## Your task:
Return verbatim everything in the data below from the line containing "You are a computer-use agent. This" down to the end of the data, including both of those lines, and omit the pictures from your answer.

□ □ □ □

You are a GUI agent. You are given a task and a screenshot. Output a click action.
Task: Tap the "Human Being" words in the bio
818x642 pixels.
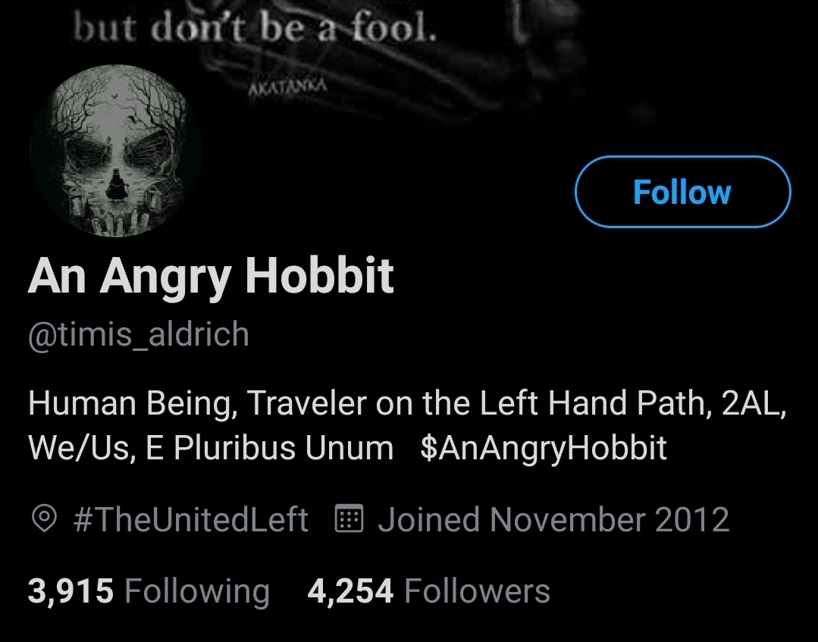click(x=132, y=403)
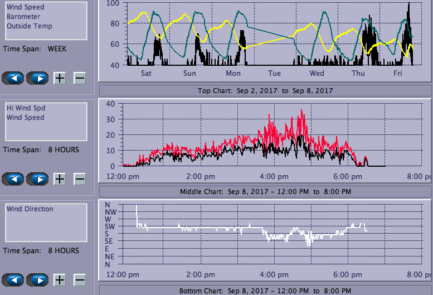Go back in time on the middle chart

pyautogui.click(x=13, y=179)
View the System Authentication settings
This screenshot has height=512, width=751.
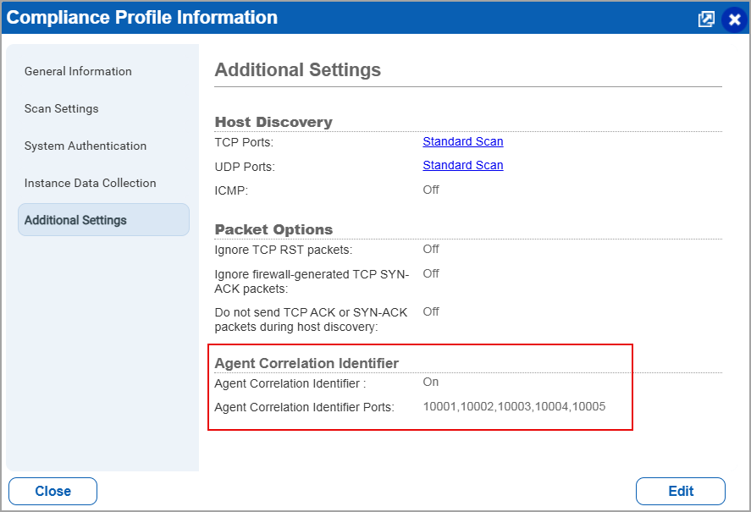click(x=85, y=146)
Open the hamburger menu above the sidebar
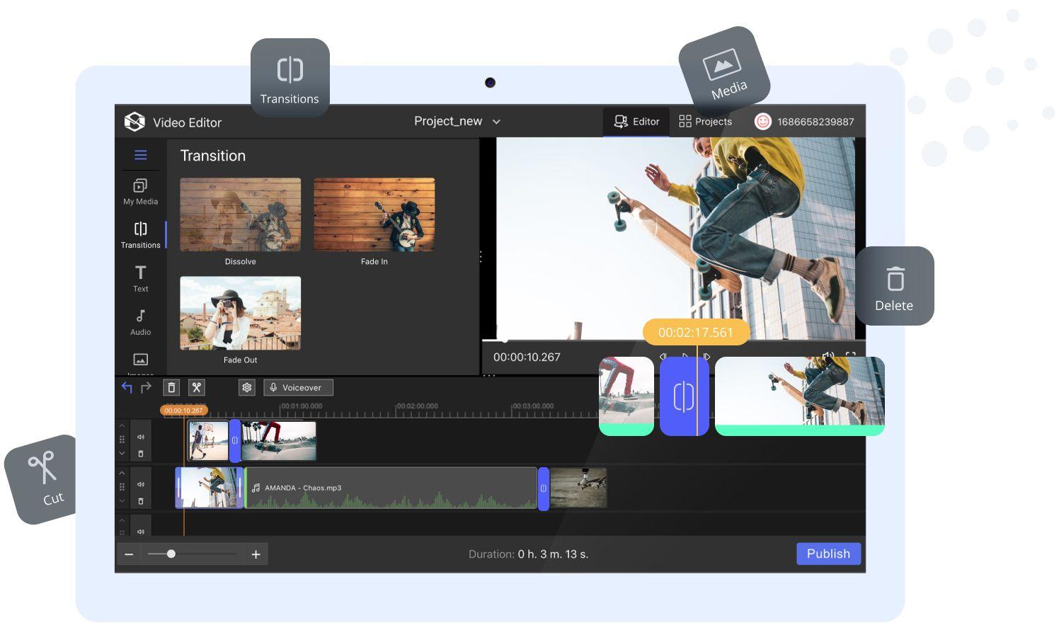The width and height of the screenshot is (1059, 625). point(140,154)
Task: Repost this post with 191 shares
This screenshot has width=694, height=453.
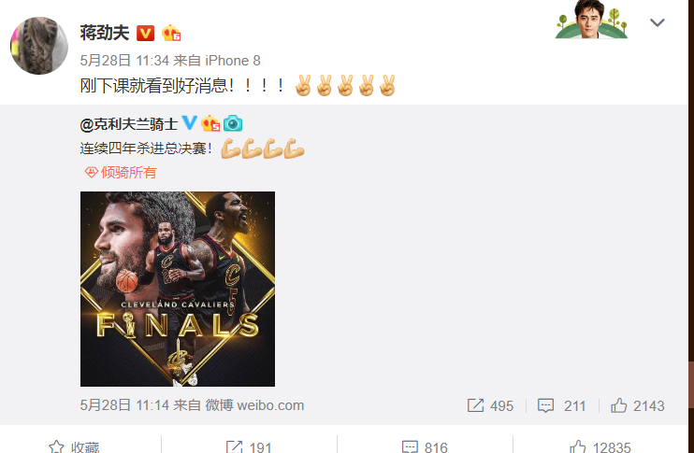Action: coord(249,447)
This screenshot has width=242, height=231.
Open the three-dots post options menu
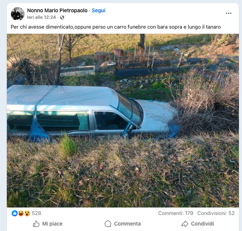tap(228, 13)
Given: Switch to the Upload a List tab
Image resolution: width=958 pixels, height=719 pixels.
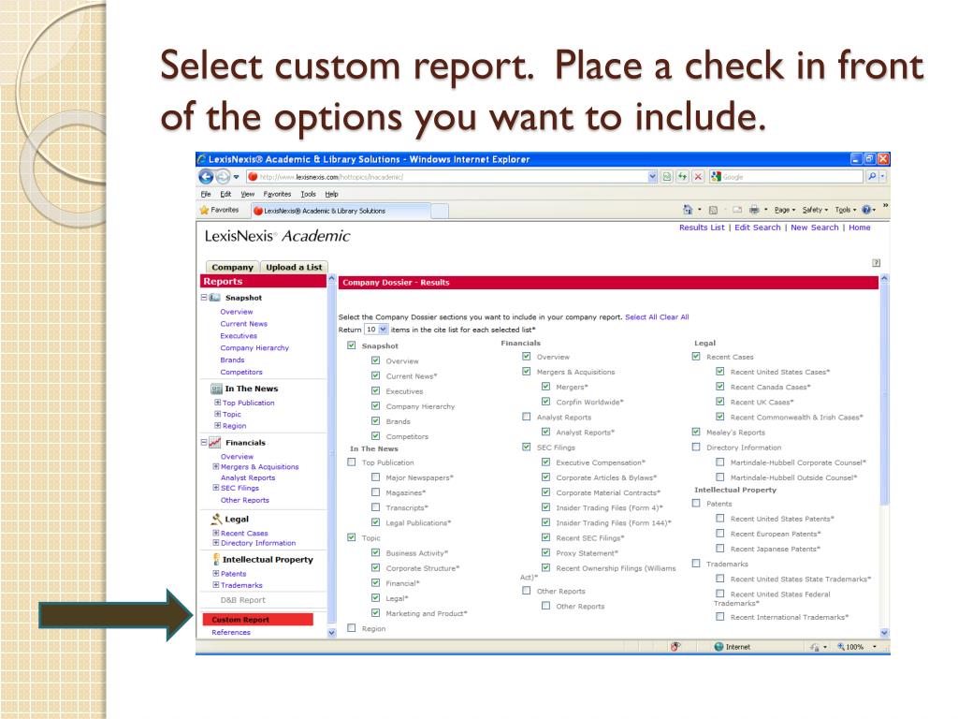Looking at the screenshot, I should tap(292, 268).
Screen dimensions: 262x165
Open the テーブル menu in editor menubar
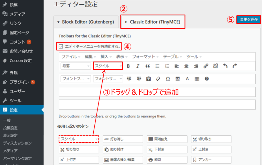172,57
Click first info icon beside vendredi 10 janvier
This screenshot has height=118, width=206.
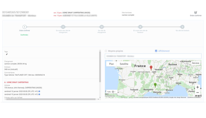(x=39, y=91)
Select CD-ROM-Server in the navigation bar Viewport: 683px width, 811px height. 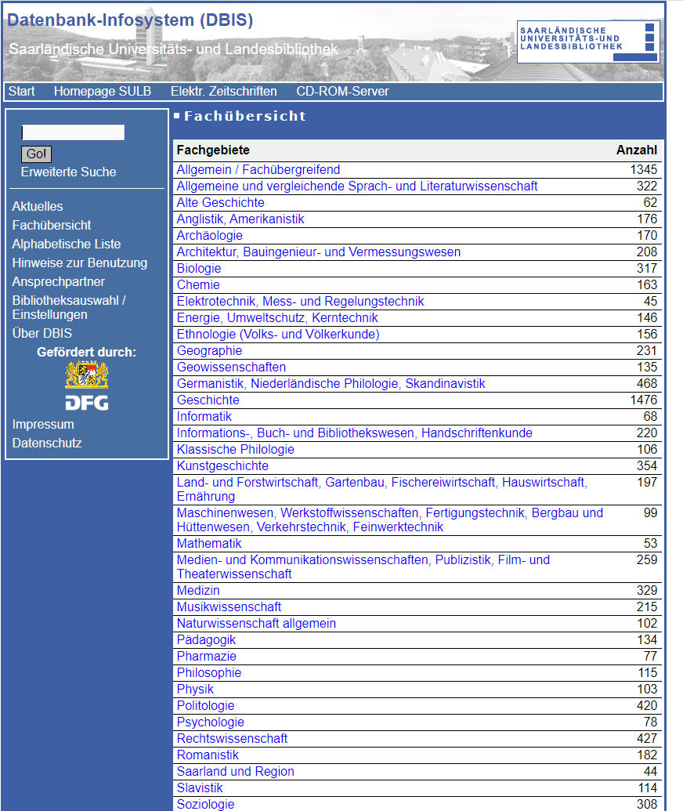342,92
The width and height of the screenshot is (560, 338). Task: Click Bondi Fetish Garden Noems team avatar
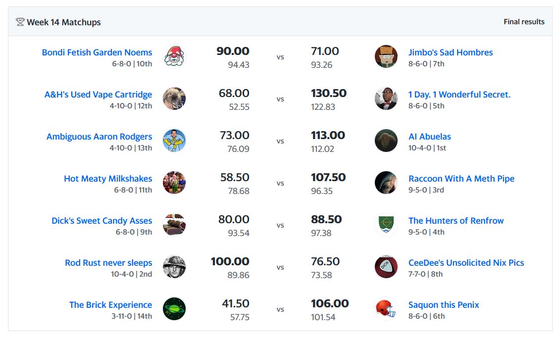click(174, 56)
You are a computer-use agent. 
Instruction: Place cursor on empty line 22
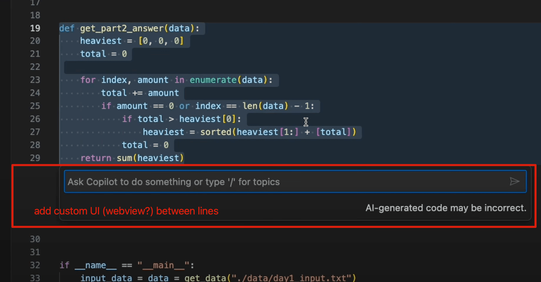click(155, 67)
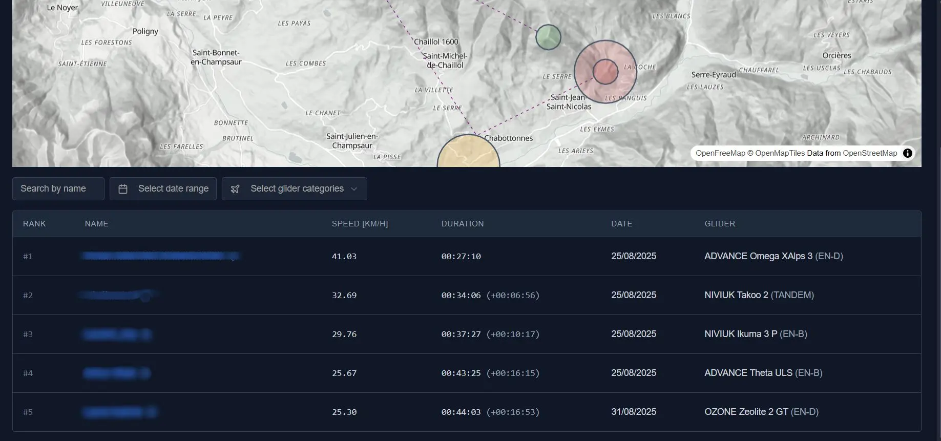941x441 pixels.
Task: Open the OpenFreeMap attribution link
Action: 720,153
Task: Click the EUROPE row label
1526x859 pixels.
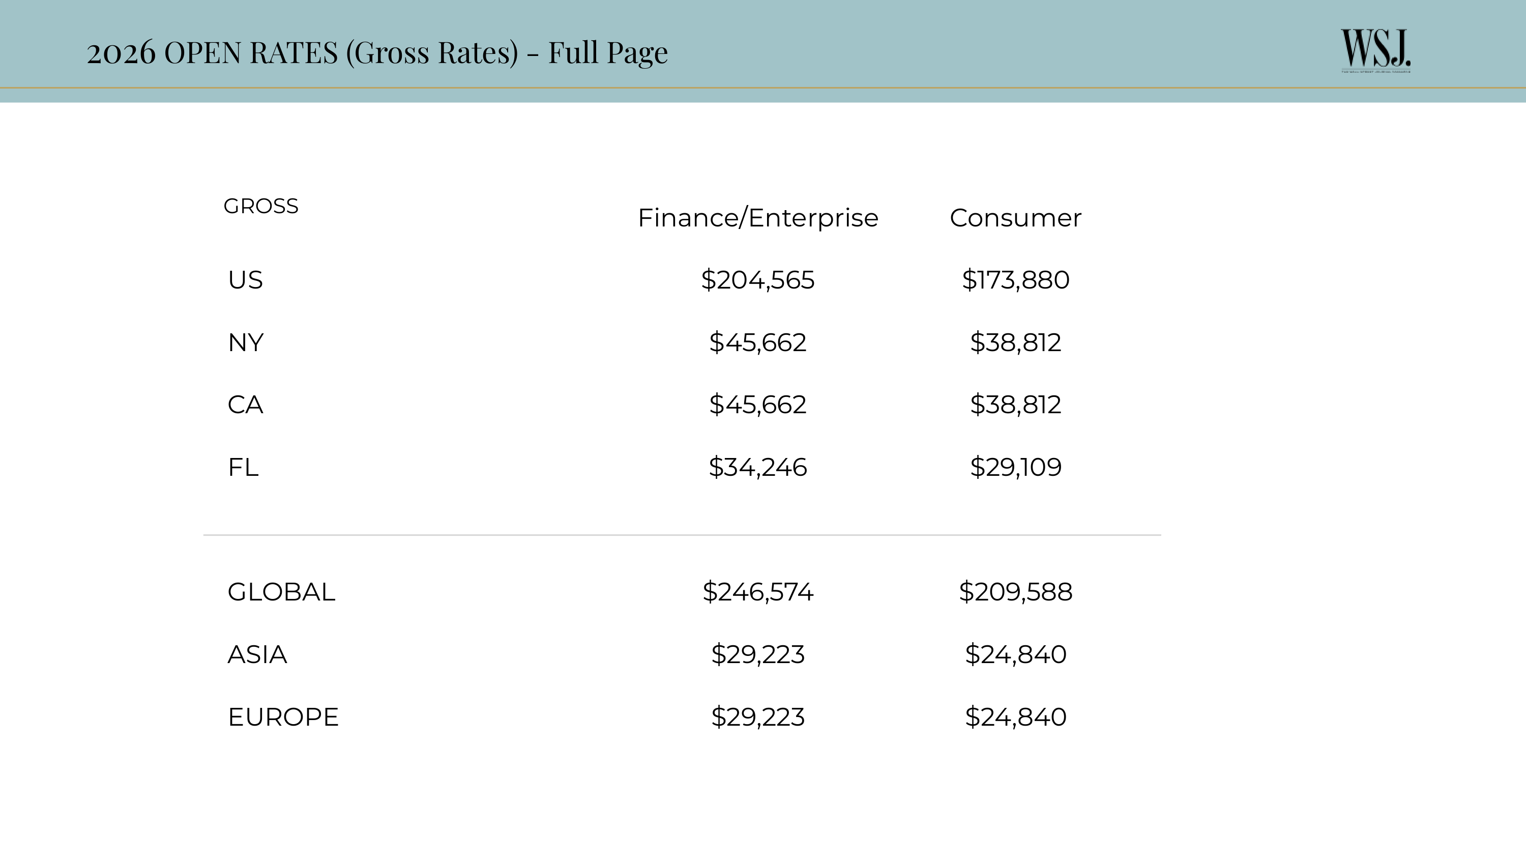Action: [x=283, y=717]
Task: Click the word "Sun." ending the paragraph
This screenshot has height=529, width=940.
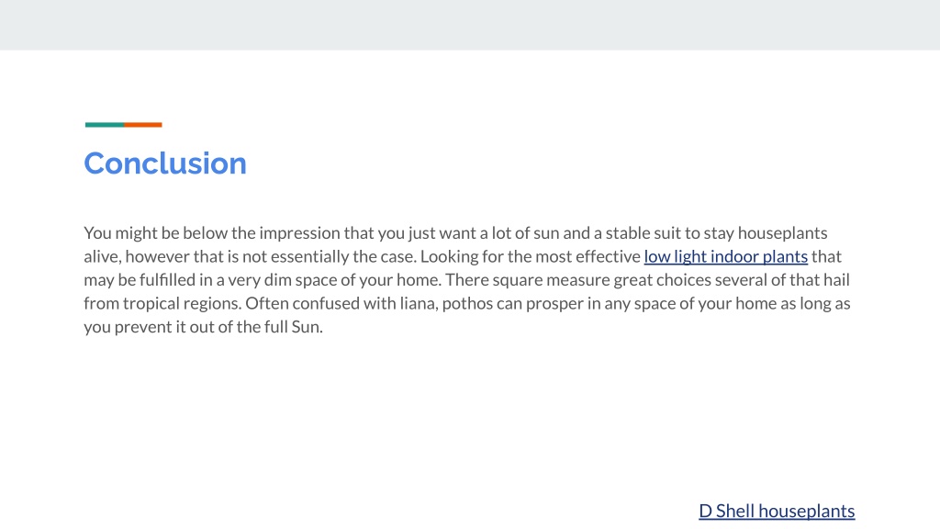Action: [x=307, y=327]
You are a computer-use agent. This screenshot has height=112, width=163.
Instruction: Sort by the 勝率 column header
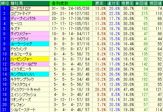click(100, 3)
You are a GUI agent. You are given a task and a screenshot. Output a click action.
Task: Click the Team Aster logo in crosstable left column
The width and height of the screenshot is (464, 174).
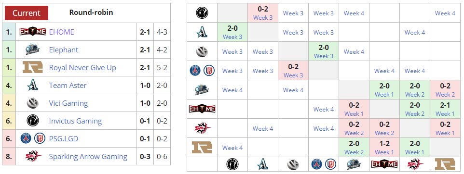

□ □ □ □

## Right answer:
You are a computer-use agent. This screenshot has height=112, width=163.
Instruction: Sort by the 勝率 column header
click(100, 3)
You are a GUI agent. You are given a task and a screenshot. Output a click action.
Task: Click the Team Aster logo in crosstable left column
The width and height of the screenshot is (464, 174).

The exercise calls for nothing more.